Il y a quelques années de cela, je fus entendu par le Forum des droits sur Internet au sujet des ordinateurs de vote. Mon intervention était centrée sur la norme technique que ces machines devaient respecter ; je m'étonnais notamment de voir si peu de choses sur la sécurité à assurer face aux malveillances, tandis qu'il y avait diverses précautions prises contre les panne (p.ex. en cas de chute de la machine).

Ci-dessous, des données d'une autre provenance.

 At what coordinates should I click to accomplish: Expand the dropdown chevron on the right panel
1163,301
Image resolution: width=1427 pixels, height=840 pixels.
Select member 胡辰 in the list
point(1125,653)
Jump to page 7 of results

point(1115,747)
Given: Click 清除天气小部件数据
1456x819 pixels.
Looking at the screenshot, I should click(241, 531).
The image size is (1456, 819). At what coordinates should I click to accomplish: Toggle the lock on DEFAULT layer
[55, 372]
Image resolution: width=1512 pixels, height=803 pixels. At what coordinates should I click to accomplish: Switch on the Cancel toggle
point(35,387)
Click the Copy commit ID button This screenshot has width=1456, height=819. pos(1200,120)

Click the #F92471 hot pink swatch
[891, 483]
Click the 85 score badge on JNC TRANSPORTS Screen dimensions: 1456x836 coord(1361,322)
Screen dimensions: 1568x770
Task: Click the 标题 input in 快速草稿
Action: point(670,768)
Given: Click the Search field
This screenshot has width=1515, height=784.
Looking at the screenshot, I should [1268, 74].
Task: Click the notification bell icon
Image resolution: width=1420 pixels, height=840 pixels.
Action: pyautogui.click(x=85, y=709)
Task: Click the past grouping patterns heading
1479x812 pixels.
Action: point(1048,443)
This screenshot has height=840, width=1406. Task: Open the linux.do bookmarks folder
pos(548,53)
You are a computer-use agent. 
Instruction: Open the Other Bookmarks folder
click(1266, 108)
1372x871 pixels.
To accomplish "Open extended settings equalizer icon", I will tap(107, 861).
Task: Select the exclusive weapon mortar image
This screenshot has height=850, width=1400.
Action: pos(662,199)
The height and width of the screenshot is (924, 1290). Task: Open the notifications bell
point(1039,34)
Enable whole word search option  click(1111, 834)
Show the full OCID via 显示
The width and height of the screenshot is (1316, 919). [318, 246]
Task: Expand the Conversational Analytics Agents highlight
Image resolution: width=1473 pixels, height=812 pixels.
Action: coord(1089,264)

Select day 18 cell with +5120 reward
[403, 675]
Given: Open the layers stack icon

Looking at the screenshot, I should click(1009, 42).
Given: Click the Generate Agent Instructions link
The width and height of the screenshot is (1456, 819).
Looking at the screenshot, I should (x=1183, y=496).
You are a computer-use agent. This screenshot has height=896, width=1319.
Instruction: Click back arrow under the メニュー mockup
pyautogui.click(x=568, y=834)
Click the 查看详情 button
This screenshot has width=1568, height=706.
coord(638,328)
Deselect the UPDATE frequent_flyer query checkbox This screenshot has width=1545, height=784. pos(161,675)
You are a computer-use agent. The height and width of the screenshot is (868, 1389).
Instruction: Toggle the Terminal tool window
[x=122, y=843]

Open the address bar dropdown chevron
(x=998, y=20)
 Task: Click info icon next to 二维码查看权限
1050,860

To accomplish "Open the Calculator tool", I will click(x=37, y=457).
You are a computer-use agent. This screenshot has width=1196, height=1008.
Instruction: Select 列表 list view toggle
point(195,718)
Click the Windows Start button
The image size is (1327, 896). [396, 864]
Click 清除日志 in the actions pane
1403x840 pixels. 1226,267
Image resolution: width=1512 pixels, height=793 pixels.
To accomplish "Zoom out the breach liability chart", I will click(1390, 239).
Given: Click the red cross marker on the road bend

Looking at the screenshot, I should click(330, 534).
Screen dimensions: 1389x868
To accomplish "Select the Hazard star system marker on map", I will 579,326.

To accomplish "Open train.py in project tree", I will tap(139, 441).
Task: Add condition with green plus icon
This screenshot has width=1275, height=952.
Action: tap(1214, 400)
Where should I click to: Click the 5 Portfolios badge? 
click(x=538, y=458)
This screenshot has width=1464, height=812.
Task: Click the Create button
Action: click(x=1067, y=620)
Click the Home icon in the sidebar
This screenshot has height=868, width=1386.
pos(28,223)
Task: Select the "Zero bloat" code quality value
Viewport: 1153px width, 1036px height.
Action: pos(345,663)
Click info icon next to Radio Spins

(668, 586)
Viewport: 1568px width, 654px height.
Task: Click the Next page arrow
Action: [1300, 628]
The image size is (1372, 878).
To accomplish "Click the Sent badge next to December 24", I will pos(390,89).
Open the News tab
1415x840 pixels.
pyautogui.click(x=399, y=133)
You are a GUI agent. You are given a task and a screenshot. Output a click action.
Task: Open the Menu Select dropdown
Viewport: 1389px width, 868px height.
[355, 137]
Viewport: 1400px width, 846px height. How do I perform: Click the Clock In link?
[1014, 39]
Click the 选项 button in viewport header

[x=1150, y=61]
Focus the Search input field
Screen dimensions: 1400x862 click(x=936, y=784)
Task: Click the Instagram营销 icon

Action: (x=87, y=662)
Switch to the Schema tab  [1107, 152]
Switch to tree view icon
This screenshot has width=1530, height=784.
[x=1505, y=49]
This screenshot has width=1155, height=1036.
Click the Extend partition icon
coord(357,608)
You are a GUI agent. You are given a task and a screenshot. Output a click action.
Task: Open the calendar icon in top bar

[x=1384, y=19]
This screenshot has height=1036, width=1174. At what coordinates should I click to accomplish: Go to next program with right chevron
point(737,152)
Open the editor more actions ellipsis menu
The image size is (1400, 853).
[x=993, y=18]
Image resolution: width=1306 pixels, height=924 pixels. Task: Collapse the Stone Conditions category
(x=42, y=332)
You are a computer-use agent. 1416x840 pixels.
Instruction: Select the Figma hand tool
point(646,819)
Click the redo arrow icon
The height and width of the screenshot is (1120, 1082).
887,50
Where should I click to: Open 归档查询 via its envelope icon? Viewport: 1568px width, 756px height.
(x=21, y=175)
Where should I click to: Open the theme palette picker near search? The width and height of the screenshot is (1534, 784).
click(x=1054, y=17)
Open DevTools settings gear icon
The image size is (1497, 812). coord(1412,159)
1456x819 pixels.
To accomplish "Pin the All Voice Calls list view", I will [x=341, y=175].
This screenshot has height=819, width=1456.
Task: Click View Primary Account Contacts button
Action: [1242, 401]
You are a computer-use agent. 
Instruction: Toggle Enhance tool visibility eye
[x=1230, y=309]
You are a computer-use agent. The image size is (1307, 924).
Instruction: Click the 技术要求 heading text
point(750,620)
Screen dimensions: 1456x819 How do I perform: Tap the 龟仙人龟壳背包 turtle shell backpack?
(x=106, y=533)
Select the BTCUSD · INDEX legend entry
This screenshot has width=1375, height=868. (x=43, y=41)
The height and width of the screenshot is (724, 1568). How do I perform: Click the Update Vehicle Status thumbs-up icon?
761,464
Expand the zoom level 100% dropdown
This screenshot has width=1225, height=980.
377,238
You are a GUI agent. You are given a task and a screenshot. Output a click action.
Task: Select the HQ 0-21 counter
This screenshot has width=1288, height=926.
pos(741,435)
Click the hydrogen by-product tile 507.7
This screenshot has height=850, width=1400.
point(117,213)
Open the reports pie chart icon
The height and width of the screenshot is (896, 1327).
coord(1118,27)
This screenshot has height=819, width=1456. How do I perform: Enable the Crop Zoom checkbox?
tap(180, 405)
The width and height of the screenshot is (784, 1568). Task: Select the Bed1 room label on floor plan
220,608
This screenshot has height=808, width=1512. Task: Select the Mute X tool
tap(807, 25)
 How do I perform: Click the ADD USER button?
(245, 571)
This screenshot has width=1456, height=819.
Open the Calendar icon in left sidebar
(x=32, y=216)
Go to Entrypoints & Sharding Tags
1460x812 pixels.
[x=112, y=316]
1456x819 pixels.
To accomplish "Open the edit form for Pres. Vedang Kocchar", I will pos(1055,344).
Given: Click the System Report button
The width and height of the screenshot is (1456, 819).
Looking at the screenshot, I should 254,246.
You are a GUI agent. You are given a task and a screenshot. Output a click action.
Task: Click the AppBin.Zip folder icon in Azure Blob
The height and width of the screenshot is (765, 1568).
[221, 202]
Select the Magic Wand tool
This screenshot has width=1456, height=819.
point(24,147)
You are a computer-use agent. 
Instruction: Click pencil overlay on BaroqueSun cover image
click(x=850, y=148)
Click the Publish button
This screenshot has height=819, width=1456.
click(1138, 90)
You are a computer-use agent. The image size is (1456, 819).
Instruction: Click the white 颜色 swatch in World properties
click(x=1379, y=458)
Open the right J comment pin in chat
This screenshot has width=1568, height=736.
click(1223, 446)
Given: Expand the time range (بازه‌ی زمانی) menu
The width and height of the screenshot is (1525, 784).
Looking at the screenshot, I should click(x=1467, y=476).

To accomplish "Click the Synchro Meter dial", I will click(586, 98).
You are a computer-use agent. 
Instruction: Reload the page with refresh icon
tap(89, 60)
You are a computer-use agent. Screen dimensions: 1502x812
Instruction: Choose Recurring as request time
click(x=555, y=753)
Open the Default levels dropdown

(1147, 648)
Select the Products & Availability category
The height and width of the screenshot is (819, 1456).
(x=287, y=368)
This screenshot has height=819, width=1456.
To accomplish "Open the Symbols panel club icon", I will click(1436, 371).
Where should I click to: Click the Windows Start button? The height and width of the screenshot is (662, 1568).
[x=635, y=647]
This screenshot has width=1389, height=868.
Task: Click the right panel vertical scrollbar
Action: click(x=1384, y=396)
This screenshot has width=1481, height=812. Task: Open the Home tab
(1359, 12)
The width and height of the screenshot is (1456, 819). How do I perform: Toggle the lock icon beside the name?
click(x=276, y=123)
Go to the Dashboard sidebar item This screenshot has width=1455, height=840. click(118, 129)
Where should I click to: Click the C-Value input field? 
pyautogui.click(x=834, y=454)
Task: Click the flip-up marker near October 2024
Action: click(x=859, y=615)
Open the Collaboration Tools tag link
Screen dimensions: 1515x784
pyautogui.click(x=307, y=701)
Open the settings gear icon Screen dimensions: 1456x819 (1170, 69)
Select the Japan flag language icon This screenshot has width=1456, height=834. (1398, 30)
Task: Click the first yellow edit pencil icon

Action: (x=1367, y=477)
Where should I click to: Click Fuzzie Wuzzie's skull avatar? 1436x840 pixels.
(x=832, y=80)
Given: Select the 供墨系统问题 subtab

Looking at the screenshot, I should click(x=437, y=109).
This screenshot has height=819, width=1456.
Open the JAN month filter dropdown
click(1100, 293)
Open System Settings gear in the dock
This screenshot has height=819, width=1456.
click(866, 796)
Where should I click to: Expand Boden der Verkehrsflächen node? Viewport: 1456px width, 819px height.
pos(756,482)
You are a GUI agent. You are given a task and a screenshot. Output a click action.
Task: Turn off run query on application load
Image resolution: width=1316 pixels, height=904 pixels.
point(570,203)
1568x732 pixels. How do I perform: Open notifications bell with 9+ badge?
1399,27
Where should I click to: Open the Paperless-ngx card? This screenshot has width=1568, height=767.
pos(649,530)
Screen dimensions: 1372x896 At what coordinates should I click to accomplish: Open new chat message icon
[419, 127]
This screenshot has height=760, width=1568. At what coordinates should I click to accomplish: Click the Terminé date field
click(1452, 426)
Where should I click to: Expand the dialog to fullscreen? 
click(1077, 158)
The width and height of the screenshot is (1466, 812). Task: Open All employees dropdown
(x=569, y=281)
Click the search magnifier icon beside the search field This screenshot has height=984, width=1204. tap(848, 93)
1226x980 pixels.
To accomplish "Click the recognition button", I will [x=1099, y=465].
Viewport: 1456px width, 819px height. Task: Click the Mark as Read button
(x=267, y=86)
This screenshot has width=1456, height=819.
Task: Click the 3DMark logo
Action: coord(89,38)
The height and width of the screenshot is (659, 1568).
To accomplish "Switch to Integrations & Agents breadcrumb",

J'exposai ensuite qu'en matière de sécurité informatique, il faut avoir un modèle de l'attaquant : bien évidemment, on ne protège pas un ordinateur de la même façon si l'intrus opère à distance (par exemple via un réseau sans fil) ou s'il peut ouvrir le boitier et intervenir dans la machine. Ceci amenait naturellement à poser la question de qui peut avoir intérêt à fausser les résultats ; je fis remarquer que ces machines sont sous la garde de collectivités locales dont les dirigeants ont intérêt à ce que tel résultat sorte plutôt qu'un autre. Comme on mettait en doute cette possibilité de fraude, je fis remarquer qu'à Paris, il y avait une célèbre affaire de faux électeurs, et que si l'on pouvait truquer les listes électorales, on pouvait être tenté de payer un technicien pour qu'il installât un autre logiciel dans la machine que celui prévu. Que n'avais-je pas dit !

On me fit sèchement remarquer qu'il n'y avait rien de prouvé, que je lisais trop le Canard Enchaîné, et que je devais m'en tenir à la pure technique. Sans doute mon interlocuteur était-il élu parisien de droite ? Rappelons qu'à l'époque, le fantasme journalistique, c'était le hacker qui pirate la machine depuis un local voisin... ce qui n'est pas, à mon avis, un procédé réaliste de fraude.

Jean et Xavière Tibéri viennent de voir confirmées en appel leur condamnation à la prison avec sursis pour l'affaire des faux électeurs.